When analysing such a board is reads as beeing two slight concave boards. Also the height of the bump seems not to matter much as other bumps that are either lower or higher are planes away without problem. Also when having a bump in the board switching to another board without resharpening or readusting the plane does not show the same problem as with the other board.

I am to believe that the unplanable bumb must be related to either a specific bump profile, change in wood hardness, grain direction or combination. I have had success in removing the bump when opening the mouth and with switching to my no 3 or my LV edge plane. Setting to blade to a more agressive cut has not helped me by much, at the point where the plane does start to cut it immediately goed from not cutting at all to digging in badly.

## STATED PROBLEM 1
Answer these questions from the planing post:
(a) When such a board is analyzed, what does it read as?
(b) Which two changes brought success in removing the bump?
(c) Once the blade was set to a more aggressive cut and the plane started cutting, what happened?
## STATED PROBLEM 2
Print the stretch of the planing post from "When analysing such" through "digging in badly.", unchanged.

Element and text position data:
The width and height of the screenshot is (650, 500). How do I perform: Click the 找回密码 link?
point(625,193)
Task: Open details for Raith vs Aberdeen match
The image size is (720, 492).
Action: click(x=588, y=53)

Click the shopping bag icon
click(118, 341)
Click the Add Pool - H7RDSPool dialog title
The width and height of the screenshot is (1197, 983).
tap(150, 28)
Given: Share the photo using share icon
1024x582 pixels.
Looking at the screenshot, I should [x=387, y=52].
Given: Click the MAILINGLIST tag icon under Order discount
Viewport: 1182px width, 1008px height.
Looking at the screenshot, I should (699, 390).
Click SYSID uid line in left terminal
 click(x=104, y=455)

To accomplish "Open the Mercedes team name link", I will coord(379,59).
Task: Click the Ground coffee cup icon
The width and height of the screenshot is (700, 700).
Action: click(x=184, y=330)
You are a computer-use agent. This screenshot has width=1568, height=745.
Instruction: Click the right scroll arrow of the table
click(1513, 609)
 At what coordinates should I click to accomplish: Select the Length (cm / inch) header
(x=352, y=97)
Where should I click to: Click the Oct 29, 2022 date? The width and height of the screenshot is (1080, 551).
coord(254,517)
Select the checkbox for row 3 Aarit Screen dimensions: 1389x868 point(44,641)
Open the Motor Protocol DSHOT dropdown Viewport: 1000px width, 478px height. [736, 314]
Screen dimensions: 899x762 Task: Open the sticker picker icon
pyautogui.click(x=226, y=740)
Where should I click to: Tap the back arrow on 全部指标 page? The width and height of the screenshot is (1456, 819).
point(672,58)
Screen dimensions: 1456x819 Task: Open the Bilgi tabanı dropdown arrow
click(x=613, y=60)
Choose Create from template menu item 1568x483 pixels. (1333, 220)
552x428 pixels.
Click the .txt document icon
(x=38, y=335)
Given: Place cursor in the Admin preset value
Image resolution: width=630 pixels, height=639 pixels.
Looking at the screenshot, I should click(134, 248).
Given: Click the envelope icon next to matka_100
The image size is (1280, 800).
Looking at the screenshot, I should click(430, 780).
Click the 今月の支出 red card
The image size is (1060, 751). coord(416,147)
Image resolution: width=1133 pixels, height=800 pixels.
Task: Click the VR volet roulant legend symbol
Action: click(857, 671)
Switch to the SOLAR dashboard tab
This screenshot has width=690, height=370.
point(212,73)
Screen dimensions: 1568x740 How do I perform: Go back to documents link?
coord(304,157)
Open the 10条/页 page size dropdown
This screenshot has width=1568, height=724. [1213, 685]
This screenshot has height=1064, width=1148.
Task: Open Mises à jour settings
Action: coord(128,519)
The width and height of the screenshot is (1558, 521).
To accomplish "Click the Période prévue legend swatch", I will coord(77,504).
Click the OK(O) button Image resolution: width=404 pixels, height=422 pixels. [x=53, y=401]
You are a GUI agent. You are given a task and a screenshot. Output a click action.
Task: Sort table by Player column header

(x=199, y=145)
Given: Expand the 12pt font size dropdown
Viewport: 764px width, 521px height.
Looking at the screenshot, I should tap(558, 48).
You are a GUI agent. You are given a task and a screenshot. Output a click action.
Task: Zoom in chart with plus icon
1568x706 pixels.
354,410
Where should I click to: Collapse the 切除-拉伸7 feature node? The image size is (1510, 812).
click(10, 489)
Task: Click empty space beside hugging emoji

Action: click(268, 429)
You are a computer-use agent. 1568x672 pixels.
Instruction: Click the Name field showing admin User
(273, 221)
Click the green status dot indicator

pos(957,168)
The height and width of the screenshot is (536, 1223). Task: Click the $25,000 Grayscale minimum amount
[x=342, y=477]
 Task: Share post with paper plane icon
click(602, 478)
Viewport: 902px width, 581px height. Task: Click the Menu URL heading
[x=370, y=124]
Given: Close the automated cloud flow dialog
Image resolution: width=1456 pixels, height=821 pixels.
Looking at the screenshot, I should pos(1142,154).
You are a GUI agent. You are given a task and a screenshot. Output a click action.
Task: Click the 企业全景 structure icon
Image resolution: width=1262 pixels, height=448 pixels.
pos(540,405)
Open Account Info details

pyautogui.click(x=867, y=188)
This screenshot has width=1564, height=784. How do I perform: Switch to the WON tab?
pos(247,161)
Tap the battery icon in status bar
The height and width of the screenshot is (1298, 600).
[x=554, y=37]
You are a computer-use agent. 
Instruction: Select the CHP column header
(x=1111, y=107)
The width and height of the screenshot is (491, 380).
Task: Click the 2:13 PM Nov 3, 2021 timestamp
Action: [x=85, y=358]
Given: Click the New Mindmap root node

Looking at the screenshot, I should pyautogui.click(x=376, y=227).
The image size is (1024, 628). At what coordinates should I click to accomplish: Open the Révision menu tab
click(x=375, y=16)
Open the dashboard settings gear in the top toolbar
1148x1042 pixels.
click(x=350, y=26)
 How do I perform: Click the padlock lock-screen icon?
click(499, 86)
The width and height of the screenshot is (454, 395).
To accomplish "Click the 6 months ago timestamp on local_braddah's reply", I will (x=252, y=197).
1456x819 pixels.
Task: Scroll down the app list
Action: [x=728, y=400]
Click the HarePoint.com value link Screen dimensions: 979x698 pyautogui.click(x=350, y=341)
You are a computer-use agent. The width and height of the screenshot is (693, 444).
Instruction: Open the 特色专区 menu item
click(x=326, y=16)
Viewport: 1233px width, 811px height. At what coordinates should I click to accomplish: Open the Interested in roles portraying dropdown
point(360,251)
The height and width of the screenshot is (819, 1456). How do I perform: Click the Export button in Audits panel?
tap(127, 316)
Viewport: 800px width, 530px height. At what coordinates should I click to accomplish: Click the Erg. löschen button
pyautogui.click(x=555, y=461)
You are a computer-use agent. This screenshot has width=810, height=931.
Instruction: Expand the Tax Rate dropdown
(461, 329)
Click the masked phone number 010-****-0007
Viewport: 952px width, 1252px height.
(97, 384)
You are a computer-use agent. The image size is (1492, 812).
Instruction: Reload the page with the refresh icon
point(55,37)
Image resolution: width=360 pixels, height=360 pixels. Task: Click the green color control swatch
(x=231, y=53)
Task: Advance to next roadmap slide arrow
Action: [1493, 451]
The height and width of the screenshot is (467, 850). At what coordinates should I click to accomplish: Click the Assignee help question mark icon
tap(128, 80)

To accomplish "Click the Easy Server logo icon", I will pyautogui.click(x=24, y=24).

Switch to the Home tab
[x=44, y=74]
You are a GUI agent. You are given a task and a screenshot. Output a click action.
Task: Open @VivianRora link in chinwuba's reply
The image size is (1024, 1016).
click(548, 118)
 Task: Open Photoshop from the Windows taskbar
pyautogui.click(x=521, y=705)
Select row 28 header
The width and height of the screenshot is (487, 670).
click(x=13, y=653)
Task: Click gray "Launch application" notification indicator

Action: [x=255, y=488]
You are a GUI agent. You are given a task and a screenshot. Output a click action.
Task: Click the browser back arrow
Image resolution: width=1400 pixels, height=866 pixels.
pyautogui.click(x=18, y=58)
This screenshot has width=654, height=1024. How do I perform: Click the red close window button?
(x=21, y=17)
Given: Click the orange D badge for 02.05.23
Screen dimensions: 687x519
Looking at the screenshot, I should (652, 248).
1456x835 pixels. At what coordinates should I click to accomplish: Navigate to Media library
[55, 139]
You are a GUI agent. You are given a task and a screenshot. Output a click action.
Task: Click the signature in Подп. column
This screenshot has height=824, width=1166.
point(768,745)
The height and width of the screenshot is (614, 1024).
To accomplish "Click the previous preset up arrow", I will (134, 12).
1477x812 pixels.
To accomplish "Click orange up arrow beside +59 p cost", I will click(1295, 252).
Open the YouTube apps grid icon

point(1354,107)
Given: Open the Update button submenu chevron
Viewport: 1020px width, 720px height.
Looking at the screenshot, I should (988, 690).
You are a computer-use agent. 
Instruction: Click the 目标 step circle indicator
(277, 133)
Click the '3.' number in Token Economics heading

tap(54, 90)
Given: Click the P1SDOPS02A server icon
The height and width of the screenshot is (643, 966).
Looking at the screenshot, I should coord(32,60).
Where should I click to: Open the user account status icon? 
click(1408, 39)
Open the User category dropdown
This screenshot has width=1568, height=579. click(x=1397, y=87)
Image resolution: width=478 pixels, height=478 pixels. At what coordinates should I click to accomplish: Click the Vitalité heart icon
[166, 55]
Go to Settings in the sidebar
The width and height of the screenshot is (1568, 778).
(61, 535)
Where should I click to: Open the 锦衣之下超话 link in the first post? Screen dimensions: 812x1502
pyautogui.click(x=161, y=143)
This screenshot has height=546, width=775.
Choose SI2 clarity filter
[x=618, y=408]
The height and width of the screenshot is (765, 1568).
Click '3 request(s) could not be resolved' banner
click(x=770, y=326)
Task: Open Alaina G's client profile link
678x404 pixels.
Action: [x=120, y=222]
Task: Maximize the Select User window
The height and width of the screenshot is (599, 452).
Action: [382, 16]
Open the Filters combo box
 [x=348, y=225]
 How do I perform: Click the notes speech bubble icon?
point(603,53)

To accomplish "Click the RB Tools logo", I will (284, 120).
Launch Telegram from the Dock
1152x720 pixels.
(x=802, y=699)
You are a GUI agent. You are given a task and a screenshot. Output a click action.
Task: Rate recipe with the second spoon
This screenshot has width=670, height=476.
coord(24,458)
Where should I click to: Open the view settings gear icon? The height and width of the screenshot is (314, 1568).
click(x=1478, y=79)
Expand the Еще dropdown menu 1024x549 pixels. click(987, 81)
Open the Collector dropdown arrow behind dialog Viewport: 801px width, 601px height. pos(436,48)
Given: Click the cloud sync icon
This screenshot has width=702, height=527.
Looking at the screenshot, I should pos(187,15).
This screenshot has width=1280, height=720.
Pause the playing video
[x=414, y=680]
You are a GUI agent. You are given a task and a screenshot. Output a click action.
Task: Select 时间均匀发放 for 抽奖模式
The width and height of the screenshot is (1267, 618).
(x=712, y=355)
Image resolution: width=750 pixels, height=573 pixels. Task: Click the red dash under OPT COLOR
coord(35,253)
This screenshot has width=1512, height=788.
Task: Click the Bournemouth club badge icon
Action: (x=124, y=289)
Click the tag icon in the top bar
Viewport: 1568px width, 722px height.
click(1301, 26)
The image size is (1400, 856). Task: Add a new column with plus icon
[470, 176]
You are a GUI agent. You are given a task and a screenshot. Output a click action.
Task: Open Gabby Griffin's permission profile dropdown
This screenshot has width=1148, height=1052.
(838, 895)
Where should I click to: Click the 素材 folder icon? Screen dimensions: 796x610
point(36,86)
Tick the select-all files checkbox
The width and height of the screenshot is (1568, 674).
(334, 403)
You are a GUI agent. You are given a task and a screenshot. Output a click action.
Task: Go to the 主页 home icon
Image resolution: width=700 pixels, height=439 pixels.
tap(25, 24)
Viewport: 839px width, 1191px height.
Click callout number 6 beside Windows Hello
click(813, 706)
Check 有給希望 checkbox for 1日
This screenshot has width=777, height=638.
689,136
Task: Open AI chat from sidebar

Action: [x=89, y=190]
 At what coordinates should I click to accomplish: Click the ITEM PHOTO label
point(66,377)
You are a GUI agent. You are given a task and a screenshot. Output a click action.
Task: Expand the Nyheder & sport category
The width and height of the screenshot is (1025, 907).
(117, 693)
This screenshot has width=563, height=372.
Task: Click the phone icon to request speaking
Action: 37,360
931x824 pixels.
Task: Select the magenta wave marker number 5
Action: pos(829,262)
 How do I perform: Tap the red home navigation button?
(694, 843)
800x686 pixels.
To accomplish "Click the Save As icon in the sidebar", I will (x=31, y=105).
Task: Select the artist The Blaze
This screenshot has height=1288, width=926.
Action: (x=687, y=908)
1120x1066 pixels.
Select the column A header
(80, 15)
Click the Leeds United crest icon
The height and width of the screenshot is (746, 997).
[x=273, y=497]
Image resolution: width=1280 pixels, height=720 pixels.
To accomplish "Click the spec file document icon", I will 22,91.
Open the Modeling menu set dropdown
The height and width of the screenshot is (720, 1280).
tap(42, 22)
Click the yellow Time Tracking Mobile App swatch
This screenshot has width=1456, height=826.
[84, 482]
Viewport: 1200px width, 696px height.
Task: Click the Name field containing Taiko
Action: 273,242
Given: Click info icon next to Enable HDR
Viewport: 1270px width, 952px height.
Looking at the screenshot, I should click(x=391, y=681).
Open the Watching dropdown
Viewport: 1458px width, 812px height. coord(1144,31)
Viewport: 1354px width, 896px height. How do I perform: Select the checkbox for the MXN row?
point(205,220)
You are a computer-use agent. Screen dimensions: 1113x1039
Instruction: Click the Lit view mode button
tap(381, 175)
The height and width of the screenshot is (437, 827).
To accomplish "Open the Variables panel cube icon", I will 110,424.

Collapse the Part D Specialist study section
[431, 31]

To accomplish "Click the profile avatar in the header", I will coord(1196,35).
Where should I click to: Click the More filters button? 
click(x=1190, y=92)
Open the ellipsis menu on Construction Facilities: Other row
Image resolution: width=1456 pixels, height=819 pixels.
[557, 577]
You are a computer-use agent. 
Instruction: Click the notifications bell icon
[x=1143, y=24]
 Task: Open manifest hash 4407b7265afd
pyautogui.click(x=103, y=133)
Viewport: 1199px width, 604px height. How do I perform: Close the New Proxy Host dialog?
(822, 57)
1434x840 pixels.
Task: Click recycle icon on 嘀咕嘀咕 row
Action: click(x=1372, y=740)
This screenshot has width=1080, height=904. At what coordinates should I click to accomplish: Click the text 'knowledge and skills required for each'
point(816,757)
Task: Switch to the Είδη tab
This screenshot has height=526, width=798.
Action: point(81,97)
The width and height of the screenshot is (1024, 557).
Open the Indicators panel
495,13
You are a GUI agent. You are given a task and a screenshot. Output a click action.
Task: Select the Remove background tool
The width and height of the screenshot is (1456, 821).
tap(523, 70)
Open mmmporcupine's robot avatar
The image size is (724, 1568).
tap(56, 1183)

## PROBLEM SOLUTION 1
(a) Two slight concave boards.
(b) Opening the mouth, and switching to the no 3 or the LV edge plane.
(c) It went immediately from not cutting at all to digging in badly.

## PROBLEM SOLUTION 2
When analysing such a board is reads as beeing two slight concave boards. Also the height of the bump seems not to matter much as other bumps that are either lower or higher are planes away without problem. Also when having a bump in the board switching to another board without resharpening or readusting the plane does not show the same problem as with the other board.

I am to believe that the unplanable bumb must be related to either a specific bump profile, change in wood hardness, grain direction or combination. I have had success in removing the bump when opening the mouth and with switching to my no 3 or my LV edge plane. Setting to blade to a more agressive cut has not helped me by much, at the point where the plane does start to cut it immediately goed from not cutting at all to digging in badly.